Last Friday an evening prayer service marked the Archdiocese of St. Louis’ official closure of its investigation into an alleged miraculous cure attributed to Bl. William Chaminade, founder of the Marianist order.
The archdiocesan tribunal, established by Archbishop Robert J. Carlson to investigate the claim, will now send its findings to the Vatican.
The claim concerns area resident Rachel Lozano, who since her sophomore year of high school has been diagnosed with cancer three times. As treatment, she underwent three different therapies including chemotherapy, radiation, a stem cell transplant and surgery. Doctors told her that no one ever survived her type of cancer after a stem cell transplant.
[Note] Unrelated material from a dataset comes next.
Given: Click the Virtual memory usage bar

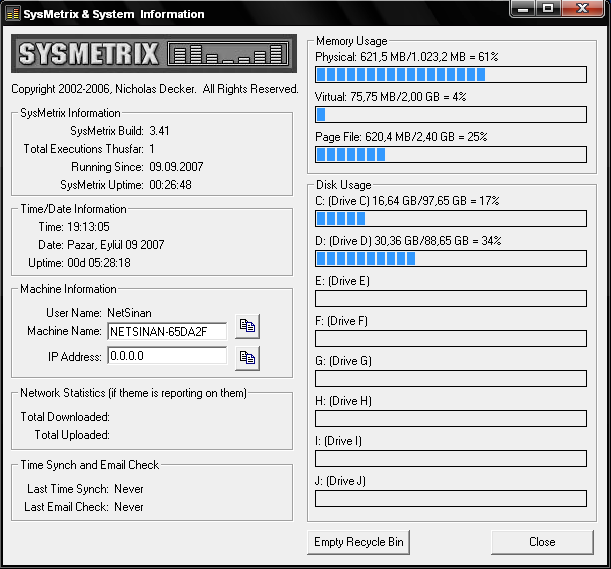Looking at the screenshot, I should pos(450,114).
After joining a group of St. Louisians who attended the year 2000 beatification for the Society of Mary founder Fr. William Joseph Chaminade, Lozano began to pray for his intercession. The first miracle needed for the Marianist founder's beatification was an Argentinean woman's healing from lung cancer, according to the Archdiocese of St. Louis.
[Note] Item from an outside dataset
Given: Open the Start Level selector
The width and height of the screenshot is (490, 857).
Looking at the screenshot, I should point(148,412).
But in the months after Lozano returned from her pilgrimage, her cancer aggressively came back.
After doctors told her that her situation was terminal, she had surgery to remove the third tumor but doctors found it was dead. They told Lozano there was no medical explanation for the reversal.
If the Vatican’s Congregation for the Causes of Saints declares the cure to be a miracle, Blessed William Chaminade can be recognized as a canonized saint, pending Pope Benedict XVI's approval.
St. Louis’ only miraculous cure to be declared authentic by the Vatican took place in the nineteenth century. It was one of the two miracles required for the canonization of St. Peter Claver.